[Start of section]
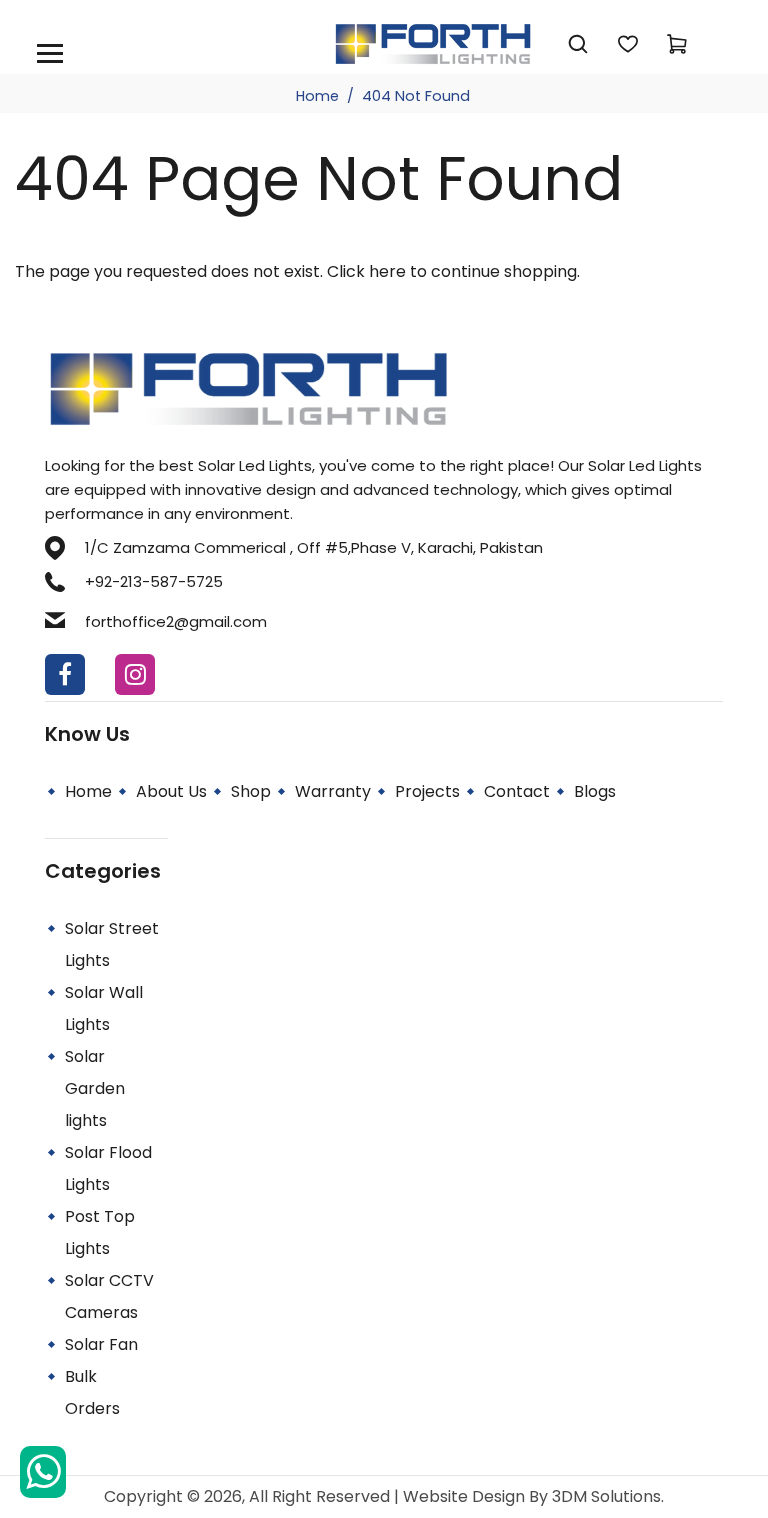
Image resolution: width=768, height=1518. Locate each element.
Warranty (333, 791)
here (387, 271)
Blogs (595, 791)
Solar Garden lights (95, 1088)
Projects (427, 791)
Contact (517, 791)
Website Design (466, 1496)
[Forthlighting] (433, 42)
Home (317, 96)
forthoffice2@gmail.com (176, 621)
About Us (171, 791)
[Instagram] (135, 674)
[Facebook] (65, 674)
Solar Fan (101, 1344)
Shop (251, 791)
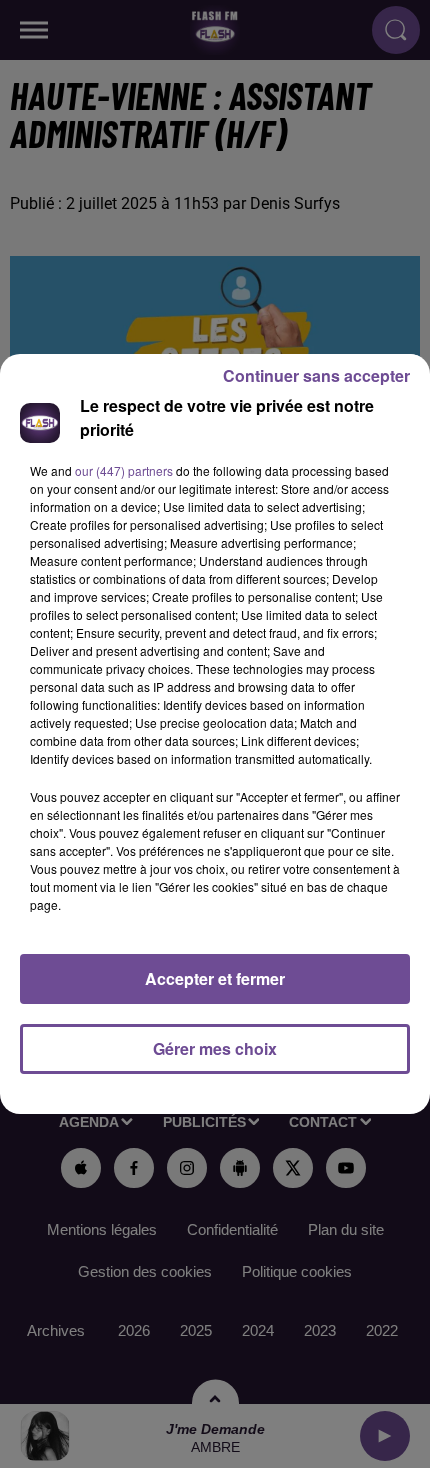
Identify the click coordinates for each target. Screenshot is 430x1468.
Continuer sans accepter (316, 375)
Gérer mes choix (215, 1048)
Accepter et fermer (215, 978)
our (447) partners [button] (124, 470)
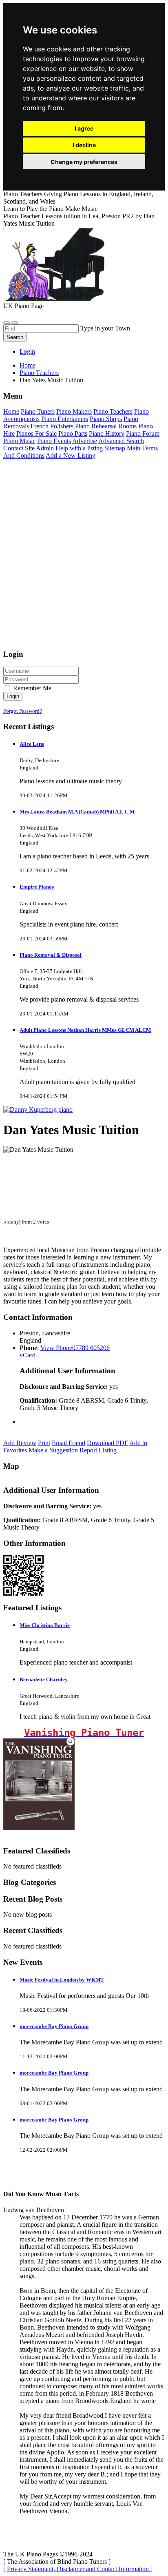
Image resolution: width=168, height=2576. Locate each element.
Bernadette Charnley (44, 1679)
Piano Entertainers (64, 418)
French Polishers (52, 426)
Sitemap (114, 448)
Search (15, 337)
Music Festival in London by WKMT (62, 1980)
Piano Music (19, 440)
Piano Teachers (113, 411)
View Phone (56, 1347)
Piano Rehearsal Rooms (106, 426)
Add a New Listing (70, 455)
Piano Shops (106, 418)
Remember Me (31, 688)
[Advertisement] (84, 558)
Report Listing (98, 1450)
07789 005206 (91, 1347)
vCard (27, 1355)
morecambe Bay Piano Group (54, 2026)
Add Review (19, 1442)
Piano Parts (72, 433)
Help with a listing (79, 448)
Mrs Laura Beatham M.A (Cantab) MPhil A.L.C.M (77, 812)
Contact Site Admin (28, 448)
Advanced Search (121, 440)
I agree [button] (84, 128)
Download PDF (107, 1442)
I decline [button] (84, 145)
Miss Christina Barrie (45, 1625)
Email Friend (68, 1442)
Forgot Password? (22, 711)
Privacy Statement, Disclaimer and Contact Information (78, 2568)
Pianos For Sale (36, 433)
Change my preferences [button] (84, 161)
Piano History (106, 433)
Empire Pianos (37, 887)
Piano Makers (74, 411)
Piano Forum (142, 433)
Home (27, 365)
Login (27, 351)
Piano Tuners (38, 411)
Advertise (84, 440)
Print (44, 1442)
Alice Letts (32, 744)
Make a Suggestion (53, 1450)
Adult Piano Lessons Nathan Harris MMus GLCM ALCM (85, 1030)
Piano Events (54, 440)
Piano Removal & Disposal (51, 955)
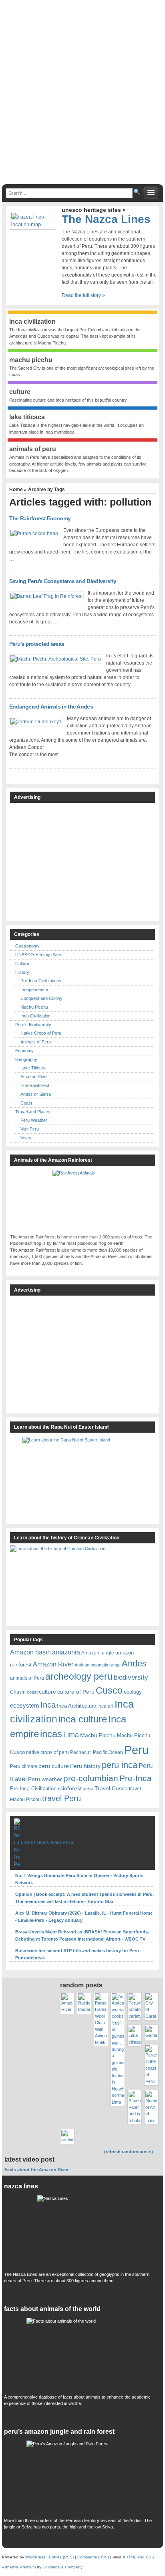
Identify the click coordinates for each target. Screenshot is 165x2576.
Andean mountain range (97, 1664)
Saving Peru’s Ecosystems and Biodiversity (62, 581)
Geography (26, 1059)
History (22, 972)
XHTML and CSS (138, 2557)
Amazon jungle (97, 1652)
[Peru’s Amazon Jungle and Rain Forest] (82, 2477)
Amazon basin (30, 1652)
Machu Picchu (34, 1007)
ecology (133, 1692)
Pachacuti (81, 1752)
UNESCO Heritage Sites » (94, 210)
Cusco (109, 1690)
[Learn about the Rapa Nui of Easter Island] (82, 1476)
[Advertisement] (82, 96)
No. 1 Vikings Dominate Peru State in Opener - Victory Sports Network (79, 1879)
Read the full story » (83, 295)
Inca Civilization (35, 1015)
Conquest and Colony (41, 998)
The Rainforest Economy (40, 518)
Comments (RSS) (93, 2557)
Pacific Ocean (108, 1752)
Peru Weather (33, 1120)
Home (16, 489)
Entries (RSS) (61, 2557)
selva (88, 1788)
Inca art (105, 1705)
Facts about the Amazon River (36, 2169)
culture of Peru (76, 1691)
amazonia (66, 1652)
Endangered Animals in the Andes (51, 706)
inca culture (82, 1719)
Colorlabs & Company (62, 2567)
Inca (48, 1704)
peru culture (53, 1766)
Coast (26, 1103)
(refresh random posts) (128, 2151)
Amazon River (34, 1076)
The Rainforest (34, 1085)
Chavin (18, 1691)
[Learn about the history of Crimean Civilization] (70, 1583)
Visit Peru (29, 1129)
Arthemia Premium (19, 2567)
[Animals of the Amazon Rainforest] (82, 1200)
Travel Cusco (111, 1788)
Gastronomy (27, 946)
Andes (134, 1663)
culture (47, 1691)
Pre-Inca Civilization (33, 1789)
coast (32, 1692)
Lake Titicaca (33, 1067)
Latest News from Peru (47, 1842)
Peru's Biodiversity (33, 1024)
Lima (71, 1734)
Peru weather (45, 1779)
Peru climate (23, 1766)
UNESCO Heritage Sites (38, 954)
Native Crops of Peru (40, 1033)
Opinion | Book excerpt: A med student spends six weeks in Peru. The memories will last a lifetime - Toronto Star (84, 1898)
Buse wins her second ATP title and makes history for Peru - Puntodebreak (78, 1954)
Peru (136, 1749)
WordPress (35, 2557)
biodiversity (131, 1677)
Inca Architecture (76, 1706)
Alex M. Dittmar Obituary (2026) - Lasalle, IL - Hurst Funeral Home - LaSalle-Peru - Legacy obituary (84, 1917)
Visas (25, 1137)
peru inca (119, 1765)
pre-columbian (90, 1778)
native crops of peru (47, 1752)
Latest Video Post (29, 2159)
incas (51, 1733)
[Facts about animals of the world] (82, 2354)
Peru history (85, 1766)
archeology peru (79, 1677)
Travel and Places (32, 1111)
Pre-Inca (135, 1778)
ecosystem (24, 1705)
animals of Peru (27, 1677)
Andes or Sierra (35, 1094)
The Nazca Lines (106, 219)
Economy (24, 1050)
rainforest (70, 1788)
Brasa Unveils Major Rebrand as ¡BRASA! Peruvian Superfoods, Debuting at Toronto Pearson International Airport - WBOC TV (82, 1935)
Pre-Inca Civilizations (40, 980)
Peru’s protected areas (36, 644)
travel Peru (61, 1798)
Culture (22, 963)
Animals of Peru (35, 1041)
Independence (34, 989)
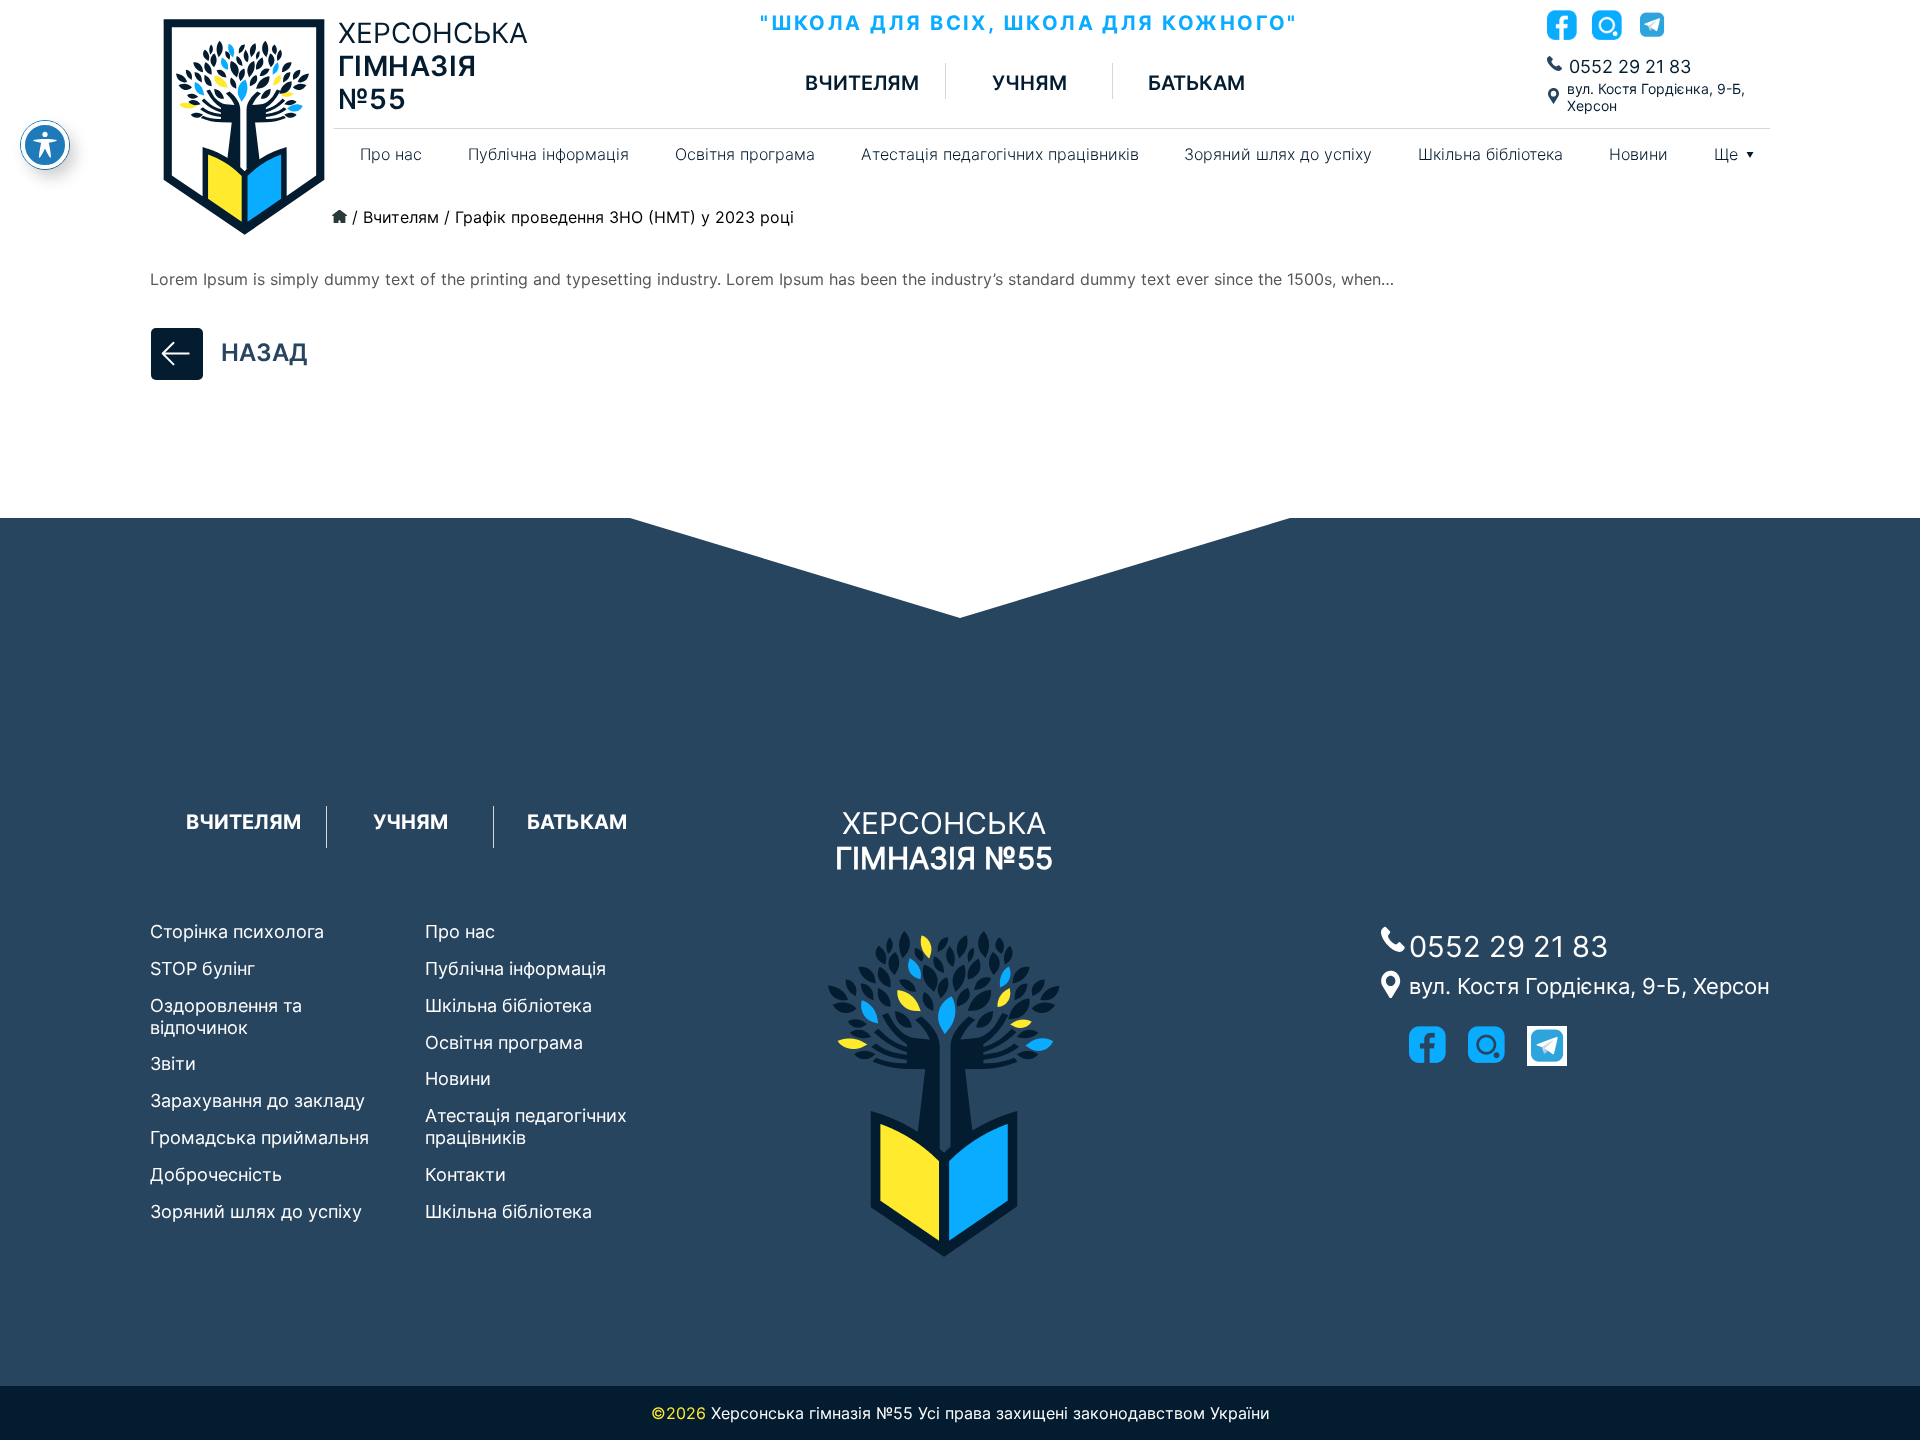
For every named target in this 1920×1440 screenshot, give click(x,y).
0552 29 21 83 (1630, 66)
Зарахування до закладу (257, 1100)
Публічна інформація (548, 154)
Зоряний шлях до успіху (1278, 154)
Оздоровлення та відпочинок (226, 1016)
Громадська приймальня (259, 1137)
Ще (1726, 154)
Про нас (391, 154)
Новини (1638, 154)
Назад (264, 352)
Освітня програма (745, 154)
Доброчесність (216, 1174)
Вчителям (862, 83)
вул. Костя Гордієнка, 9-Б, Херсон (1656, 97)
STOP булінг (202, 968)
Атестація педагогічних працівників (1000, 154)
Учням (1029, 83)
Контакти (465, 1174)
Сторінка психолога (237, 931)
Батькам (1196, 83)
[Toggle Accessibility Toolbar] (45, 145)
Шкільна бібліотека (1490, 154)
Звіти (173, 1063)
[End of section]
#### [Exercise aim]
Within the data above, pick out all lines holding the word "Sites".

#### [Exercise response]
UNESCO Heritage Sites » (94, 210)
UNESCO Heritage Sites (38, 954)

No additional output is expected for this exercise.